The required output is the line containing "Toggle the Explorer" followed by each line through the end of the data below, repeated exactly and with nothing added.

════════════════════

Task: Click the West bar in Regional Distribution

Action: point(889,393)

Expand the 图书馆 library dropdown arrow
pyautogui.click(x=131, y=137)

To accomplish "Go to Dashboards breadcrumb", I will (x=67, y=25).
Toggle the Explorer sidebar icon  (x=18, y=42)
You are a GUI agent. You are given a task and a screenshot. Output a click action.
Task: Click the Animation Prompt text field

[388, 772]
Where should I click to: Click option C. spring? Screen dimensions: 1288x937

════════════════════

**EXERCISE OUTPUT:**
Toggle the Explorer sidebar icon  (x=18, y=42)
You are a GUI agent. You are given a task and a screenshot. Output a click action.
Task: Click the Animation Prompt text field

[388, 772]
Where should I click to: Click option C. spring? Screen dimensions: 1288x937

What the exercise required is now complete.